* Directions *
Write out the line that contains "Given: Click the", then every following line to the end of the records below, with no other lines and no changes.

Extracted data entries:
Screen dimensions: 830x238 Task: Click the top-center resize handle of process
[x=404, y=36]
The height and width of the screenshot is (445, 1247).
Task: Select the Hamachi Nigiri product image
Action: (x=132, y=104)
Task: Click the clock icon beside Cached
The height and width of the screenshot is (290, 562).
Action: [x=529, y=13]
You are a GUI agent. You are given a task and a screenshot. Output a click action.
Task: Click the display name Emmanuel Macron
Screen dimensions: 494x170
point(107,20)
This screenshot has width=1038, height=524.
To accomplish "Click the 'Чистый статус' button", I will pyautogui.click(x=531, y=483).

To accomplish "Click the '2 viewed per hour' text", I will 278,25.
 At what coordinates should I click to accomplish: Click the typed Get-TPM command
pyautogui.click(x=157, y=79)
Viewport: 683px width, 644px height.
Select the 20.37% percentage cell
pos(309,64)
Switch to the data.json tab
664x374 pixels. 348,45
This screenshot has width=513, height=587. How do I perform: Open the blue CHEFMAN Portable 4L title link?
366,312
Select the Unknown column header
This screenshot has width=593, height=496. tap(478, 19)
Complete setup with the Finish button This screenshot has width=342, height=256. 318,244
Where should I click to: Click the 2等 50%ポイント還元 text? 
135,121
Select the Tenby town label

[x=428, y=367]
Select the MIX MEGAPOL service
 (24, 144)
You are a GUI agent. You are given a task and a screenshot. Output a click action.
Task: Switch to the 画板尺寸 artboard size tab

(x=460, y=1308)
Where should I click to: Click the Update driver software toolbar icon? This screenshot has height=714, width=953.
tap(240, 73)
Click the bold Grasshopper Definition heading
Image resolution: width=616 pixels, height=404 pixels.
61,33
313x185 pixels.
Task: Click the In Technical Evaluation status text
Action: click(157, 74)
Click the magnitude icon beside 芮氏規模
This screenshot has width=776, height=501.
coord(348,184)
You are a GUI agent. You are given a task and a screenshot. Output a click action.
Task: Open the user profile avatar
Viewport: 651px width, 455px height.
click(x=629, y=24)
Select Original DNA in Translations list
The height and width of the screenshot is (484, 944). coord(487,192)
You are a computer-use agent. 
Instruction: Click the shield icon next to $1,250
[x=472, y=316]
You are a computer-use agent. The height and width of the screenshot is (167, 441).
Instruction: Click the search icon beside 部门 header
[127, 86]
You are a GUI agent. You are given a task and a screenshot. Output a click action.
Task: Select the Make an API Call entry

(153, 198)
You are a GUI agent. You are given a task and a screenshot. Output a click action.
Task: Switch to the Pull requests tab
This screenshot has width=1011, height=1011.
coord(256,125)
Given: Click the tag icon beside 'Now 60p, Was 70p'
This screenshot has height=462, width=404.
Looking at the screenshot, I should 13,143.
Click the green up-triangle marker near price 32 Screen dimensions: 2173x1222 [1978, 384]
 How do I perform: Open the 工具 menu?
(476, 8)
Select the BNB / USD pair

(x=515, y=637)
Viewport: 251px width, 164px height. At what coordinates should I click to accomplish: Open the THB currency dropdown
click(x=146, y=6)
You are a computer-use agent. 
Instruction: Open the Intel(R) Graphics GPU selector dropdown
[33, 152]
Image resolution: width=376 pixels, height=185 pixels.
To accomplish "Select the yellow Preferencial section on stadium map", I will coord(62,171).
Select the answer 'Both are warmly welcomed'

* Reply *
Given: Click the tag icon beside 'Now 60p, Was 70p'
This screenshot has height=462, width=404.
Looking at the screenshot, I should 13,143.
Click the green up-triangle marker near price 32 Screen dimensions: 2173x1222 [1978, 384]
 How do I perform: Open the 工具 menu?
(476, 8)
Select the BNB / USD pair

(x=515, y=637)
Viewport: 251px width, 164px height. At what coordinates should I click to accomplish: Open the THB currency dropdown
click(x=146, y=6)
You are a computer-use agent. 
Instruction: Open the Intel(R) Graphics GPU selector dropdown
[33, 152]
Image resolution: width=376 pixels, height=185 pixels.
To accomplish "Select the yellow Preferencial section on stadium map", I will coord(62,171).
Select the answer 'Both are warmly welcomed'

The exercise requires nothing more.